**TASK**. Transcribe each record exactly as it appears.

**EXERCISE INPUTS**.
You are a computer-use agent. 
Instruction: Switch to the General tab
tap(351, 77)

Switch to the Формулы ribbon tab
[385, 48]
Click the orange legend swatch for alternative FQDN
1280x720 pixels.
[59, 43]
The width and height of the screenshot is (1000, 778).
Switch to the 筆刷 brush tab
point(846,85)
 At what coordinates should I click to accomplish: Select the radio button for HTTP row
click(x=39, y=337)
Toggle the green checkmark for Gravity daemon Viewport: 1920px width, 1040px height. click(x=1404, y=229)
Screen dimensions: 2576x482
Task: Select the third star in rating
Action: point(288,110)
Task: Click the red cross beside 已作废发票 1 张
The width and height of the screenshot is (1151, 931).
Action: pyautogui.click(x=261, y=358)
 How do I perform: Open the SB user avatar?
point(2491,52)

**ANSWER AREA**.
You are a computer-use agent. 
Instruction: Switch to the General tab
tap(351, 77)

Switch to the Формулы ribbon tab
[385, 48]
Click the orange legend swatch for alternative FQDN
1280x720 pixels.
[59, 43]
The width and height of the screenshot is (1000, 778).
Switch to the 筆刷 brush tab
point(846,85)
 At what coordinates should I click to accomplish: Select the radio button for HTTP row
click(x=39, y=337)
Toggle the green checkmark for Gravity daemon Viewport: 1920px width, 1040px height. click(x=1404, y=229)
Screen dimensions: 2576x482
Task: Select the third star in rating
Action: point(288,110)
Task: Click the red cross beside 已作废发票 1 张
The width and height of the screenshot is (1151, 931).
Action: pyautogui.click(x=261, y=358)
 How do I perform: Open the SB user avatar?
point(2491,52)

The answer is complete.